Daniel Silva’s novels immediately become New York Times best-sellers. A former television producer and journalist who has covered assignments from Washington to the Middle East, Silva fills The Marching Season with the political suspense that churns through present-day Northern Ireland. In 1998, as the Good Friday peace accords go into effect, world leaders hope for an end to the bloody Irish troubles. But terrorists are moving to shatter that fragile peace through a series of brutal assassinations. CIA officer Michael Osbourne’s job is to stop October, their deadliest hit man. As Osbourne tracks the elusive October, he begins to realize that an even more powerful organization is using the terrorists. In this world of espionage and counter-espionage, no place is safe, and no detail too small to ignore. Frank Muller’s narration swirls the currents of danger and deceit around each scene in Silva’s compelling novel.
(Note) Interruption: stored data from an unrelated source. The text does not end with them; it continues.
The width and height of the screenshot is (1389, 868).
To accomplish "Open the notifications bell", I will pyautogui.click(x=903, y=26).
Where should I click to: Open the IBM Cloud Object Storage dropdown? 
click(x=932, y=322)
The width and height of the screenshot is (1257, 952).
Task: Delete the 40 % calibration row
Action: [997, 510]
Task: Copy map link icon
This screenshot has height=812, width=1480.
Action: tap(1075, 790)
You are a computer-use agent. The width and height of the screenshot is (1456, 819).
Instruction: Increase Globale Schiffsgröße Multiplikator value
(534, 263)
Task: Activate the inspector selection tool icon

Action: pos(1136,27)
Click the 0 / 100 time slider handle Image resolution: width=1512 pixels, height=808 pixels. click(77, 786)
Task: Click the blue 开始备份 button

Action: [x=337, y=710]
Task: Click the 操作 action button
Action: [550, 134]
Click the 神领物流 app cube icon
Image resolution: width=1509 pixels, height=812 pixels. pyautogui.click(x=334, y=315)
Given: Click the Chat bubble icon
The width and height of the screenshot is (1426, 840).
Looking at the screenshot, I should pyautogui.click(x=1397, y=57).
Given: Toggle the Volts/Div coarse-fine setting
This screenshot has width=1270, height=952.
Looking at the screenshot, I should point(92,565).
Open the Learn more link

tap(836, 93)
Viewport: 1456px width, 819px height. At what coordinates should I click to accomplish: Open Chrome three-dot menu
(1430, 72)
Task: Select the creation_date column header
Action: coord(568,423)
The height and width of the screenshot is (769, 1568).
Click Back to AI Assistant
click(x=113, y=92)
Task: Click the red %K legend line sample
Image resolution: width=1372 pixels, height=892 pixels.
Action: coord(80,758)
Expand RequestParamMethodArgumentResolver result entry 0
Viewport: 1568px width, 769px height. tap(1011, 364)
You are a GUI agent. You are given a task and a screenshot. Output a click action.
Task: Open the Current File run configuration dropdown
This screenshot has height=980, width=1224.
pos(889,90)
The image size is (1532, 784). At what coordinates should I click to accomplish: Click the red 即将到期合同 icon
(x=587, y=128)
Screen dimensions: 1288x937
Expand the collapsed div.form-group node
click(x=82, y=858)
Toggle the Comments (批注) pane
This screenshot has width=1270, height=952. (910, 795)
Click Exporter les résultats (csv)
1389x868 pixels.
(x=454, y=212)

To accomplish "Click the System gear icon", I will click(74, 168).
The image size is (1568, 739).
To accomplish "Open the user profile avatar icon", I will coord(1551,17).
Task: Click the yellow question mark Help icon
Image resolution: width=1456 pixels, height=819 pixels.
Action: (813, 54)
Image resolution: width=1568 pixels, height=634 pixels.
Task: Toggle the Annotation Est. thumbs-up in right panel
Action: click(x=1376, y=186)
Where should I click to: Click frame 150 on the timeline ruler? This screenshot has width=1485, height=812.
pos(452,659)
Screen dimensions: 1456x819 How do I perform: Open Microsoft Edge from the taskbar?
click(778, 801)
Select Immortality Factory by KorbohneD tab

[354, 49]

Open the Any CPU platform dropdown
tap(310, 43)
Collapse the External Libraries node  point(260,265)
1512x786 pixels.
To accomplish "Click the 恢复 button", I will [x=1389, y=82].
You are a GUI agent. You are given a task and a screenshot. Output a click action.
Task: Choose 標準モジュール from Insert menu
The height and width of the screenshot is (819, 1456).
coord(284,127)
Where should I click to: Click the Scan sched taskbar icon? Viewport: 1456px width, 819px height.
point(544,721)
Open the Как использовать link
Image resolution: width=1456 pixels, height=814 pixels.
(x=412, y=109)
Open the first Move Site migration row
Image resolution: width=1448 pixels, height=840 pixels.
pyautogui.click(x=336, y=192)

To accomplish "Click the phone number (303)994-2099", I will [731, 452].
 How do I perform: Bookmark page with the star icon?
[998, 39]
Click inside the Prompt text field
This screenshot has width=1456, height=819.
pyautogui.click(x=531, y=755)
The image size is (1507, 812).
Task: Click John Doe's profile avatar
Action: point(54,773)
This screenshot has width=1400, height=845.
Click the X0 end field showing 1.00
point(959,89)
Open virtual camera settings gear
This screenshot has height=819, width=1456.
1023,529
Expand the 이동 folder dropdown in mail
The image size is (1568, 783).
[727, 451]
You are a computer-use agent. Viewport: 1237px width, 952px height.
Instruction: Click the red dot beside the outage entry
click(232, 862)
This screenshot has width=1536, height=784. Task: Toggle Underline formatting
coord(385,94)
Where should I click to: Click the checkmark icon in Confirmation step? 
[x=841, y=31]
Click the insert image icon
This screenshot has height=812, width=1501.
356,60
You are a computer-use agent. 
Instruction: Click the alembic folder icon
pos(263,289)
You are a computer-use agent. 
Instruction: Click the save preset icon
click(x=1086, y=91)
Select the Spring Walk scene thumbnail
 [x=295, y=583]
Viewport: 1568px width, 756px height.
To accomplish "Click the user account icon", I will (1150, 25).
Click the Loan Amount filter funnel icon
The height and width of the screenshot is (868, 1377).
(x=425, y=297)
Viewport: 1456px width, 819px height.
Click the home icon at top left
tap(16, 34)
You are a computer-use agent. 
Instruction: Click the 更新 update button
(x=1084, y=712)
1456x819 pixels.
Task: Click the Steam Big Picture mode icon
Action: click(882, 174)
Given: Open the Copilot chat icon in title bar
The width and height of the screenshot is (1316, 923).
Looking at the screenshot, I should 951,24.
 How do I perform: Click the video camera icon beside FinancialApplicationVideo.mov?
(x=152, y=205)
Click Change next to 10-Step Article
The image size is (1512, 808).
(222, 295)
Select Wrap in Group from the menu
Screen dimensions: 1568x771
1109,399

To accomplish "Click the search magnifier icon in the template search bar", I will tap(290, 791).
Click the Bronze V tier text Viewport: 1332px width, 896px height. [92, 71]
Michigan born author, Daniel Silva has had a most interesting career before he made the decision to follow his dream of becoming a novelist. He left his pursuit of a master's degree in International Relations when he was offered a temporary position with United Press International in 1984 to help cover the Democratic National Convention in San Francisco. He joined UPI later that year as a full time correspondent. His job eventually took him to the Middle East, where he met his future wife, Jamie Gangel who was working as an NBC Today Show Iraq - Iran War Correspondent. They were married in late 1987. Silva returned to Washington, DC, where he accepted a position with CNN.
In 1995, Silva began his writing career in earnest with the instant best seller, The Unlikely Spy. All of his books have been on the New York Times best seller list, and have been published worldwide. His most successful series was about Israeli art restorer, spy, and assassin Gabriel Allon.
Currently, Silva lives with his wife, Jamie, and their children Nicholas and Lily. It is said that Silva frequently takes his children on research trips for his books.